Our deepest fear is not that we are inadequate. Our deepest fear is that we are powerful beyond measure. It is our light, not our darkness that most frightens us. We ask ourselves, Who am I to be brilliant, gorgeous, talented, fabulous? Actually, who are you not to be? … Your playing small does not serve the world. There is nothing enlightened about shrinking so that other people won’t feel insecure around you. We are all meant to shine, as children do… And as we let our own light shine, we unconsciously give other people permission to do the same. As we are liberated from our own fear, our presence automatically liberates others.
- Marianne Williamson

Your playing small does not serve the world.  And each of us has much to offer the world.  Only in discovering the truth in this, and allowing it to happen, can we truly live.  This does not mean “putting pressure on reality.”  It’s in acknowledging and allowing your most true self to shine through that you do yourself justice and give back to the world, tenfold, what you have been given.
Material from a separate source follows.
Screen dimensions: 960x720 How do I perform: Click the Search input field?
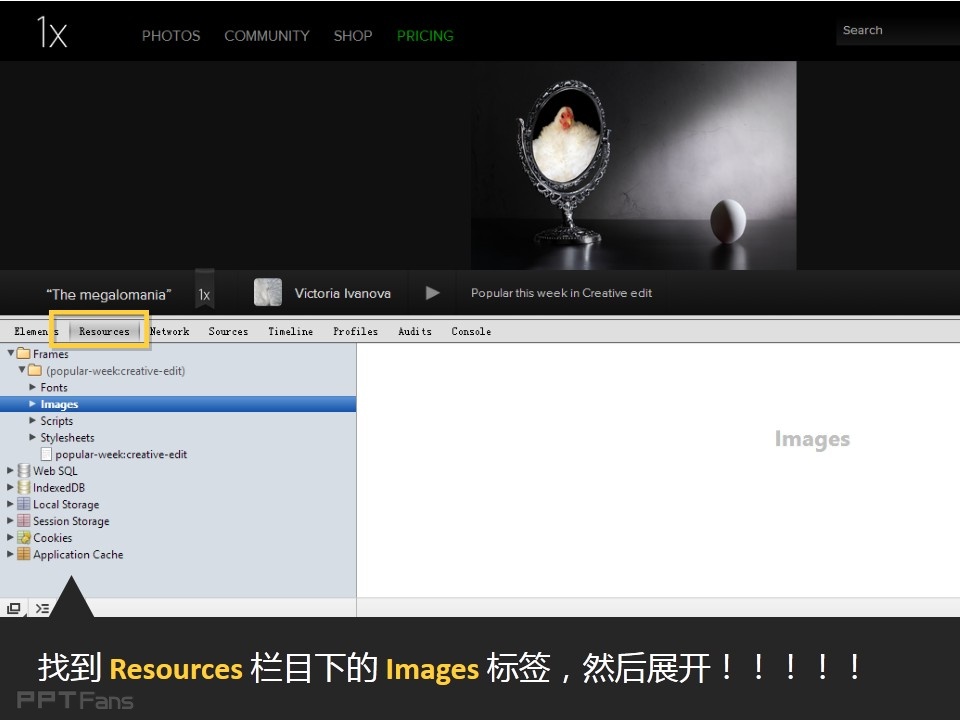896,31
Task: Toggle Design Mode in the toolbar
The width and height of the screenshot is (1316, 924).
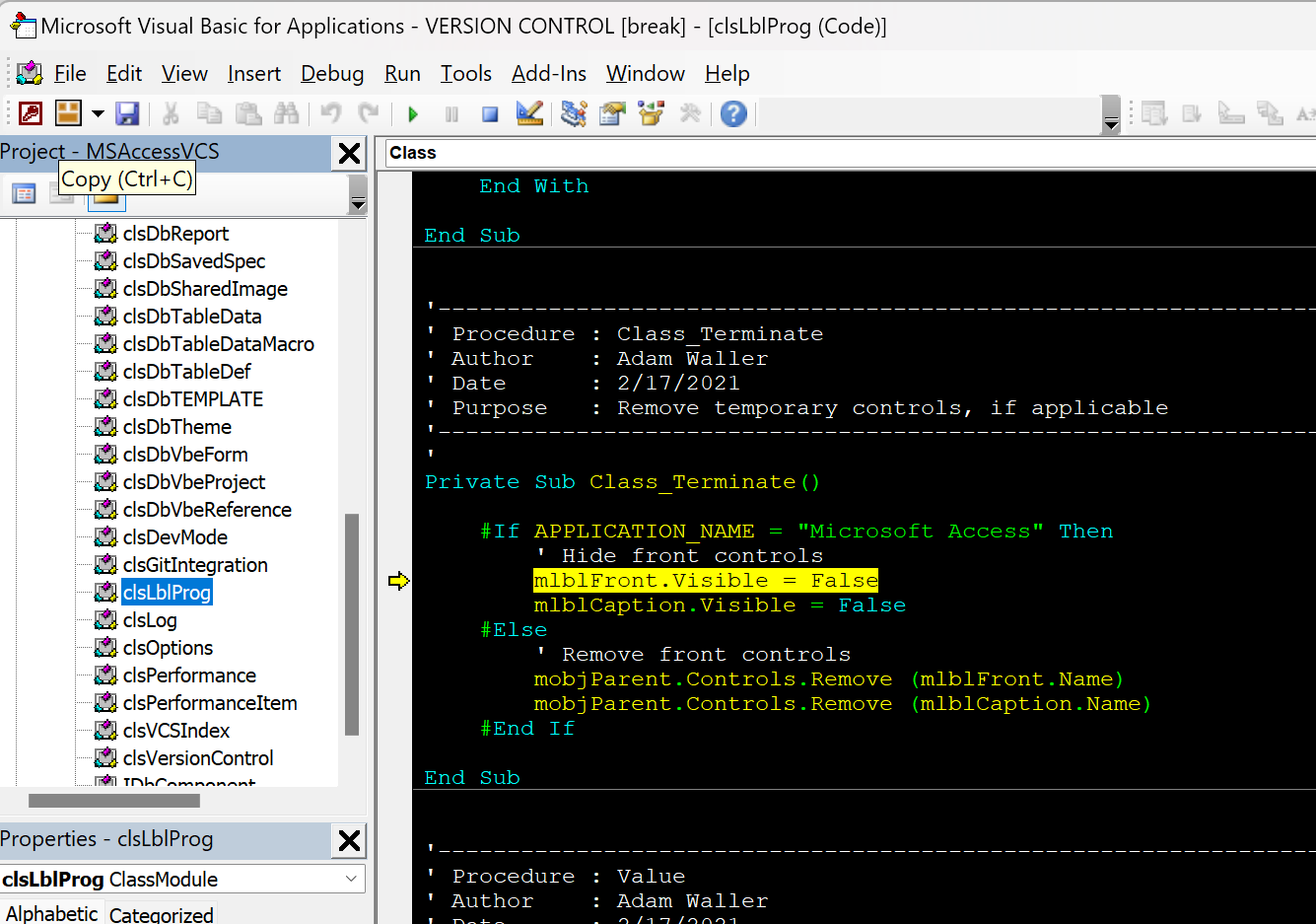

Children have not yet built barriers against the world and shine brilliantly, unself-consciously, every day.  We must be like children.  Young children are not crippled by their failures.  A toddler trying to walk across the room fails every time until she makes it.  We all fail, every day, many times.  It is taking these failures in stride, and with humility, that allows us to grow and discover more about what doesn’t work for us.  We mustn’t focus on what doesn’t work, but instead on coming one step closer to what does.

So who are you not to be brilliant, talented, gorgeous, fabulous?  You must break down the barriers you have built against yourself — guilt, or helplessness, or shame, or fear- to live the kind of life you deserve.